Only the lines running from the line with "You are a GUI" to the end of the listing below should be copied, exactly, without pictures.

|---|

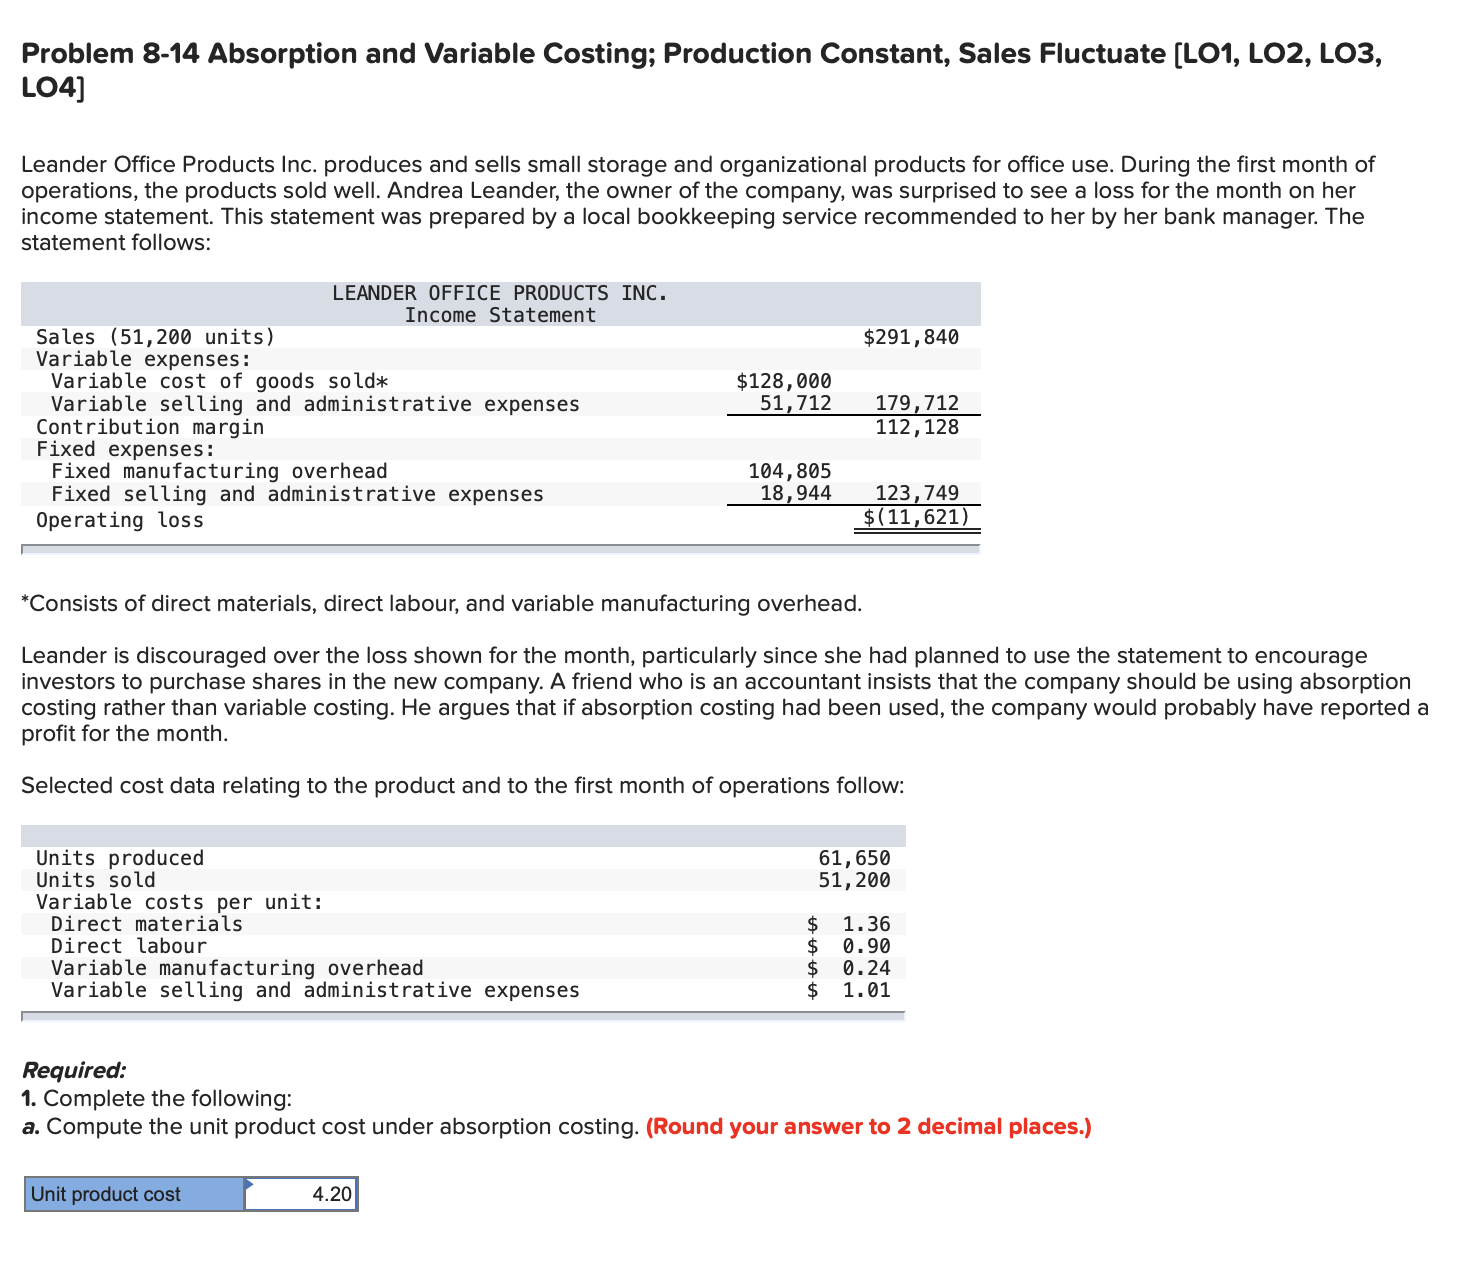Click the asterisk footnote about direct materials
The height and width of the screenshot is (1278, 1480).
(440, 603)
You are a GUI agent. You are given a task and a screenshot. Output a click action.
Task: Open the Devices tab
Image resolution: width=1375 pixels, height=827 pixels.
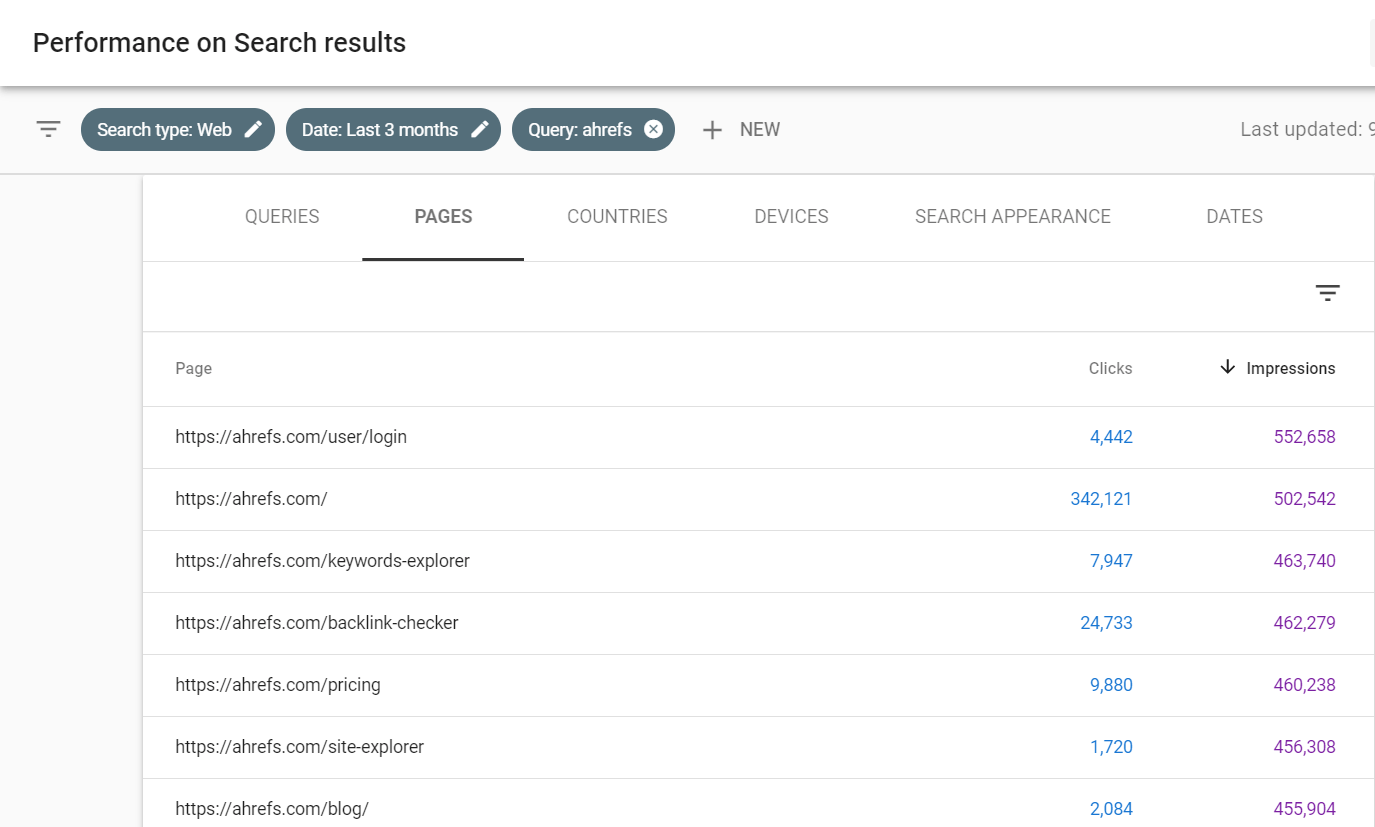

|---|

ANSWER FOR THIS EXERCISE ->
You are a GUI agent. You are given a task and a screenshot. Output a click action.
Task: Open the Devices tab
Image resolution: width=1375 pixels, height=827 pixels.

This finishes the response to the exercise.